Richard Stallman <address@hidden> writes:

>     "the current development version" is not a concept for git.  No
>     repository is special as far as git is concerned.  The "current
>     development version" is a social, not a technical concept.  For example,
>     the git maintainer was off-line unexpectedly for some months recently.
>     Somebody else took over seamlessly by collecting, arranging and
>     coordinating patches on the git list into _his_ repository.
>
> With CVS, people can get the current version of every program on
> savannah in a uniform way.  What you say seems to imply that that is
> not possible with git.  That seems like a big step backwards.

A distributed VCS can be used just like CVS.  The fans of distributed
VCS systems like to talk about the many benefits of a distributed
system, but I don't know of a single major project that uses a dVCS
that doesn't have a canonical URL.  For example, if you wanted to
start hacking on git (assuming you had a copy of git installed
already) you could do:

git clone git://git.kernel.org/pub/scm/git/git.git/

If you wanted to hack on mercurial and you had a mercurial client
installed you would use this command:

hg clone http://selenic.com/hg/

All of the improvements to git (or mercurial) that are likely to
become part of a release eventually end up in the default branch in
much the same way that all of the improvements that are likely to end
up in a release of emacs get put into CVS.  The difference is that
dVCSes like git allow for a much more flexible workflow (especially
for people that spend a lot of time disconnected).
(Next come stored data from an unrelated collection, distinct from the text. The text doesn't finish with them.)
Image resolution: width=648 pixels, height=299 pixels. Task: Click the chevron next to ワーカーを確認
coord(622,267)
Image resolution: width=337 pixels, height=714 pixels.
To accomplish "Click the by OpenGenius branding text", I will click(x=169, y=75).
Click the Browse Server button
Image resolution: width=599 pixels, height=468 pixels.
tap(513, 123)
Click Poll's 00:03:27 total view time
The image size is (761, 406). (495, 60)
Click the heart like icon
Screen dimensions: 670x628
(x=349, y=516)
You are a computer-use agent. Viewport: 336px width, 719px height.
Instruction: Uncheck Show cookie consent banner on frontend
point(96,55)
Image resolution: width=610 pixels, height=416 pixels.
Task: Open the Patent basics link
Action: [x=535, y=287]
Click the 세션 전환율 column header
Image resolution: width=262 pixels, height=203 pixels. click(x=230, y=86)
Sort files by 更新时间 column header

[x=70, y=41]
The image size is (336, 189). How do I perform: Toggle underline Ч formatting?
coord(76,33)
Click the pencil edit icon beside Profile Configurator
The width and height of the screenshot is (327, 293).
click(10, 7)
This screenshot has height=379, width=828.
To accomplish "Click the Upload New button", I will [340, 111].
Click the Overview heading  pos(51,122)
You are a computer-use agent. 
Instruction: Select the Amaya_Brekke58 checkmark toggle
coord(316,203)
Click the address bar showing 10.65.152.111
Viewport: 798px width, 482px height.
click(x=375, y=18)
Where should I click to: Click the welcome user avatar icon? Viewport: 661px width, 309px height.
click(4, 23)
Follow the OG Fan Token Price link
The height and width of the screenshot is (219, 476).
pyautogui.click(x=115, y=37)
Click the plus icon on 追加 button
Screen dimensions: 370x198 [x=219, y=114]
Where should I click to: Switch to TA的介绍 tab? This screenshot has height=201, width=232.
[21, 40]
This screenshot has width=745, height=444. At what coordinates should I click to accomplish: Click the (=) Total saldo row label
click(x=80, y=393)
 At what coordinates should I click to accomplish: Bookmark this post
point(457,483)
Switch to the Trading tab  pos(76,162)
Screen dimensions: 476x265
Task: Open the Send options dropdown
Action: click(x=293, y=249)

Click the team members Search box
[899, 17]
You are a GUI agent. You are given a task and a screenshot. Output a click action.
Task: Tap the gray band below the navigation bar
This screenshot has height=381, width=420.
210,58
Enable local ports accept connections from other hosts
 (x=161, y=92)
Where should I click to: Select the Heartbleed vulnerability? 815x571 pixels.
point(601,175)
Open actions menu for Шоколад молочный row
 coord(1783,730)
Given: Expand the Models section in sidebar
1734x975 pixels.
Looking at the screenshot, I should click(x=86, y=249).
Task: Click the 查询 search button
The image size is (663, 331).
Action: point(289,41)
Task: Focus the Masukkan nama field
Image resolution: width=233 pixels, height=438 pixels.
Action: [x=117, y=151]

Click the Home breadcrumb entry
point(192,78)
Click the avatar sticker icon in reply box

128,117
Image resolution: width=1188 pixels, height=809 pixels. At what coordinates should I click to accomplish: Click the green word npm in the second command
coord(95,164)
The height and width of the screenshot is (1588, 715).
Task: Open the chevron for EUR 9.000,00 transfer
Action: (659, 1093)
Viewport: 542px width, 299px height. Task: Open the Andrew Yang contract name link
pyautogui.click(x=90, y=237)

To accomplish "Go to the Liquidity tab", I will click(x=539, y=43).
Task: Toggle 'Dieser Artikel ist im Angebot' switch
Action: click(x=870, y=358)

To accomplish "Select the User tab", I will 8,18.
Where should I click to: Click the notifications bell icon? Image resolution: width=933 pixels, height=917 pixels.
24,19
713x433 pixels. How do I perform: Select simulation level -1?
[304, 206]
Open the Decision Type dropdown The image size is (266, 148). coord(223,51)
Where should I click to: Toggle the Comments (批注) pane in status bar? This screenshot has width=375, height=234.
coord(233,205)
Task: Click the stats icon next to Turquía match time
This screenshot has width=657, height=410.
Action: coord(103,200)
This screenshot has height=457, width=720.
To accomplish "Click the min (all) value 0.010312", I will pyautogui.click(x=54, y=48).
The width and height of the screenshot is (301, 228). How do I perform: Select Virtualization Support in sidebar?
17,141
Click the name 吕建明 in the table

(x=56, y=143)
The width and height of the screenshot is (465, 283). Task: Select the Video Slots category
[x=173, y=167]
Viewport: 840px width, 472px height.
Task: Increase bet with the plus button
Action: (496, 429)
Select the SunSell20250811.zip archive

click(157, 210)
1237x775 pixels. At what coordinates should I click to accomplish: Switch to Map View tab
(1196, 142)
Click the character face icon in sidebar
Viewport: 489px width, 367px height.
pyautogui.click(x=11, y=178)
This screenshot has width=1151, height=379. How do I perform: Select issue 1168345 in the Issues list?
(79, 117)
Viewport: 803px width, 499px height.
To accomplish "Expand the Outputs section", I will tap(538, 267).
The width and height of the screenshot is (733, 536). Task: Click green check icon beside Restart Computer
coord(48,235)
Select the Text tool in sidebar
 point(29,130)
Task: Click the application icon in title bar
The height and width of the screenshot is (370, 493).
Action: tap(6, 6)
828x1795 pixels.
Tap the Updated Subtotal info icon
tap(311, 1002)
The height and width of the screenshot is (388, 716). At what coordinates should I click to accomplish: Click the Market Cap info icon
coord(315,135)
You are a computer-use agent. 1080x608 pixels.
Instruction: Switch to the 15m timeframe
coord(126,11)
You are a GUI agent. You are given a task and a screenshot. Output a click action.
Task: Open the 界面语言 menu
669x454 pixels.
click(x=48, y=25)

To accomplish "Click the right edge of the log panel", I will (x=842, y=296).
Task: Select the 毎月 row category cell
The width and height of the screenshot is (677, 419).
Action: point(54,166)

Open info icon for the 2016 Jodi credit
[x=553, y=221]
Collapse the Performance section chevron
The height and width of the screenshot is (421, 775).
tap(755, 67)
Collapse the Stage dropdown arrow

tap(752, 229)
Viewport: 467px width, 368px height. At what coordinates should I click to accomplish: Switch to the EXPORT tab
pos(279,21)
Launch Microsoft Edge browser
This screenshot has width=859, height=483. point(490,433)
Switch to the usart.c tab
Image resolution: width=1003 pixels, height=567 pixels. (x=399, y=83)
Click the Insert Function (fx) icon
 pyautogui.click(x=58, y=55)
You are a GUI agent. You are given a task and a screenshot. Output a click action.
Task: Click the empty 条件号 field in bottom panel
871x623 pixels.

> Within a community of people that work together, it won't be a
> problem.  They will know to look THERE instead of HERE.  But users
> in general can't be expected to check for that sort of thing before
> they get the current development Emacs.

Folks that like distributed version control systems (and that includes
basically everyone that has tried one) like to point out that if
something happened to the canonical URL work could continue on without
it until things were sorted out.  That doesn't mean, however, that you
have to do without the canonical URL.  It simply means that you
*could* do without the canonical URL in a pinch.

If CVS is down, you are finished until things get sorted out.  With a
distributed system the failure of one branch isn't more than a minor
annoyance.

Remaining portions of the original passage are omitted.